__HOW TO COMPLETE THIS TASK__. The records sit below this line. Repeat all of them exactly.

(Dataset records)
-------------------------

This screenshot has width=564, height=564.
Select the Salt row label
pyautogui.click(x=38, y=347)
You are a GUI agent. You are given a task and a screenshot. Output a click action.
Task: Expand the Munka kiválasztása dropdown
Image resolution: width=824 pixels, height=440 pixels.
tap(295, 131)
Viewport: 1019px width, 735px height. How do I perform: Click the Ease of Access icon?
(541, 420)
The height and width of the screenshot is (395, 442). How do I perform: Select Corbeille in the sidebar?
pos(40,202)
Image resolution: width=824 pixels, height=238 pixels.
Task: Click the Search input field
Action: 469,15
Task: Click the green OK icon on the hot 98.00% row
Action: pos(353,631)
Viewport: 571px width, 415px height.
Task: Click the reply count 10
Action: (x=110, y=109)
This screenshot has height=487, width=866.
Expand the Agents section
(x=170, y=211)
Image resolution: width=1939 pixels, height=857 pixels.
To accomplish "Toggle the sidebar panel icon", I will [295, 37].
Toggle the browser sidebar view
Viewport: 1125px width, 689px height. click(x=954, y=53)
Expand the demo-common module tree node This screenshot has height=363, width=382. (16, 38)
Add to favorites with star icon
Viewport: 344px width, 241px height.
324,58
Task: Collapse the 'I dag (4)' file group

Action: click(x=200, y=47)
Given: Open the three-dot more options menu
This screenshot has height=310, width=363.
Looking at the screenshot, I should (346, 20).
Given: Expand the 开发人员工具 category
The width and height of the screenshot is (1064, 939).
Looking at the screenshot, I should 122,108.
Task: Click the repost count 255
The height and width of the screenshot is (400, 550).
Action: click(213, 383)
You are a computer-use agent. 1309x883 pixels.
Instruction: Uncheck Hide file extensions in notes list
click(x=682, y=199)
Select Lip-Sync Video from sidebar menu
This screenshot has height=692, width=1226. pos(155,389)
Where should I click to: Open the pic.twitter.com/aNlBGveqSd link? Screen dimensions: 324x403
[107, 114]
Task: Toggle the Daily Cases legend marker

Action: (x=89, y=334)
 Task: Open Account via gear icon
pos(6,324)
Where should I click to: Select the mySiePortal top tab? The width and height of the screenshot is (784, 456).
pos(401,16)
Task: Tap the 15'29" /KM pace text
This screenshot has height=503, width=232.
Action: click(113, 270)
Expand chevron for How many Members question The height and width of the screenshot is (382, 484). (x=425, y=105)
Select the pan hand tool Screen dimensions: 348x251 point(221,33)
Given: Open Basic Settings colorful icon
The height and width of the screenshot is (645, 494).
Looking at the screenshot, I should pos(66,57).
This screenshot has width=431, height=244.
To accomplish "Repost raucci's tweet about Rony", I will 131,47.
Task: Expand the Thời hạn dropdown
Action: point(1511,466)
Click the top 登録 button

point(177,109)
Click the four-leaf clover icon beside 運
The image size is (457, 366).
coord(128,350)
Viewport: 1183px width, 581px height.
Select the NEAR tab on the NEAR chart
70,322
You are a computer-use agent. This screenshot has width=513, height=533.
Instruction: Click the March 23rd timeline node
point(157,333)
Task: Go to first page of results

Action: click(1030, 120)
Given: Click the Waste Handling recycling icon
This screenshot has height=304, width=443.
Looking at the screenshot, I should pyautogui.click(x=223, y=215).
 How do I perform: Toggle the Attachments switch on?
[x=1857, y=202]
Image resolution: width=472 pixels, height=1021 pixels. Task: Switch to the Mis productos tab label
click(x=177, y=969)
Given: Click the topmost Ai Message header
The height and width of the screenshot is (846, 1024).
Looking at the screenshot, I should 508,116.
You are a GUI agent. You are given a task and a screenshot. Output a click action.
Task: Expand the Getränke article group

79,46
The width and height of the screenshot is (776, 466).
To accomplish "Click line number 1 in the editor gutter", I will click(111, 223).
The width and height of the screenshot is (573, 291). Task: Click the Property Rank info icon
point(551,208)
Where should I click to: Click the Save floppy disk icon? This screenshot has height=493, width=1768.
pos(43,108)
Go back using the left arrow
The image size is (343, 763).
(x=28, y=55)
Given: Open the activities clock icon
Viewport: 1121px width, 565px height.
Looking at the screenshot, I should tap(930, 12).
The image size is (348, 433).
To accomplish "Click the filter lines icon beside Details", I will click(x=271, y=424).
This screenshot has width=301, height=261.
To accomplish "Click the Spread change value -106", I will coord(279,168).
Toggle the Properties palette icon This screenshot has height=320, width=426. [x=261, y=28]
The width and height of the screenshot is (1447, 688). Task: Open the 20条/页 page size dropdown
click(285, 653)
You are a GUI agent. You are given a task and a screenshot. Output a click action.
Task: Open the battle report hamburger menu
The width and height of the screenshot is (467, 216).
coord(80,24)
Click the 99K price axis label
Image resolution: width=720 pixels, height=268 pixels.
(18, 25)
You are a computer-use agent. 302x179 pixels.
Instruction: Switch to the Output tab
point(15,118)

-------------------------

__EXPECTED ANSWER__.
This screenshot has width=564, height=564.
Select the Salt row label
pyautogui.click(x=38, y=347)
You are a GUI agent. You are given a task and a screenshot. Output a click action.
Task: Expand the Munka kiválasztása dropdown
Image resolution: width=824 pixels, height=440 pixels.
tap(295, 131)
Viewport: 1019px width, 735px height. How do I perform: Click the Ease of Access icon?
(541, 420)
The height and width of the screenshot is (395, 442). How do I perform: Select Corbeille in the sidebar?
pos(40,202)
Image resolution: width=824 pixels, height=238 pixels.
Task: Click the Search input field
Action: 469,15
Task: Click the green OK icon on the hot 98.00% row
Action: pos(353,631)
Viewport: 571px width, 415px height.
Task: Click the reply count 10
Action: (x=110, y=109)
This screenshot has height=487, width=866.
Expand the Agents section
(x=170, y=211)
Image resolution: width=1939 pixels, height=857 pixels.
To accomplish "Toggle the sidebar panel icon", I will [295, 37].
Toggle the browser sidebar view
Viewport: 1125px width, 689px height. click(x=954, y=53)
Expand the demo-common module tree node This screenshot has height=363, width=382. (16, 38)
Add to favorites with star icon
Viewport: 344px width, 241px height.
324,58
Task: Collapse the 'I dag (4)' file group

Action: click(x=200, y=47)
Given: Open the three-dot more options menu
This screenshot has height=310, width=363.
Looking at the screenshot, I should (346, 20).
Given: Expand the 开发人员工具 category
The width and height of the screenshot is (1064, 939).
Looking at the screenshot, I should 122,108.
Task: Click the repost count 255
The height and width of the screenshot is (400, 550).
Action: click(213, 383)
You are a computer-use agent. 1309x883 pixels.
Instruction: Uncheck Hide file extensions in notes list
click(x=682, y=199)
Select Lip-Sync Video from sidebar menu
This screenshot has height=692, width=1226. pos(155,389)
Where should I click to: Open the pic.twitter.com/aNlBGveqSd link? Screen dimensions: 324x403
[107, 114]
Task: Toggle the Daily Cases legend marker

Action: (x=89, y=334)
 Task: Open Account via gear icon
pos(6,324)
Where should I click to: Select the mySiePortal top tab? The width and height of the screenshot is (784, 456).
pos(401,16)
Task: Tap the 15'29" /KM pace text
This screenshot has height=503, width=232.
Action: click(113, 270)
Expand chevron for How many Members question The height and width of the screenshot is (382, 484). (x=425, y=105)
Select the pan hand tool Screen dimensions: 348x251 point(221,33)
Given: Open Basic Settings colorful icon
The height and width of the screenshot is (645, 494).
Looking at the screenshot, I should pos(66,57).
This screenshot has width=431, height=244.
To accomplish "Repost raucci's tweet about Rony", I will 131,47.
Task: Expand the Thời hạn dropdown
Action: point(1511,466)
Click the top 登録 button

point(177,109)
Click the four-leaf clover icon beside 運
The image size is (457, 366).
coord(128,350)
Viewport: 1183px width, 581px height.
Select the NEAR tab on the NEAR chart
70,322
You are a computer-use agent. This screenshot has width=513, height=533.
Instruction: Click the March 23rd timeline node
point(157,333)
Task: Go to first page of results

Action: click(1030, 120)
Given: Click the Waste Handling recycling icon
This screenshot has height=304, width=443.
Looking at the screenshot, I should pyautogui.click(x=223, y=215).
 How do I perform: Toggle the Attachments switch on?
[x=1857, y=202]
Image resolution: width=472 pixels, height=1021 pixels. Task: Switch to the Mis productos tab label
click(x=177, y=969)
Given: Click the topmost Ai Message header
The height and width of the screenshot is (846, 1024).
Looking at the screenshot, I should 508,116.
You are a GUI agent. You are given a task and a screenshot. Output a click action.
Task: Expand the Getränke article group

79,46
The width and height of the screenshot is (776, 466).
To accomplish "Click line number 1 in the editor gutter", I will click(111, 223).
The width and height of the screenshot is (573, 291). Task: Click the Property Rank info icon
point(551,208)
Where should I click to: Click the Save floppy disk icon? This screenshot has height=493, width=1768.
pos(43,108)
Go back using the left arrow
The image size is (343, 763).
(x=28, y=55)
Given: Open the activities clock icon
Viewport: 1121px width, 565px height.
Looking at the screenshot, I should tap(930, 12).
The image size is (348, 433).
To accomplish "Click the filter lines icon beside Details", I will click(x=271, y=424).
This screenshot has width=301, height=261.
To accomplish "Click the Spread change value -106", I will coord(279,168).
Toggle the Properties palette icon This screenshot has height=320, width=426. [x=261, y=28]
The width and height of the screenshot is (1447, 688). Task: Open the 20条/页 page size dropdown
click(285, 653)
You are a GUI agent. You are given a task and a screenshot. Output a click action.
Task: Open the battle report hamburger menu
The width and height of the screenshot is (467, 216).
coord(80,24)
Click the 99K price axis label
Image resolution: width=720 pixels, height=268 pixels.
(18, 25)
You are a computer-use agent. 302x179 pixels.
Instruction: Switch to the Output tab
point(15,118)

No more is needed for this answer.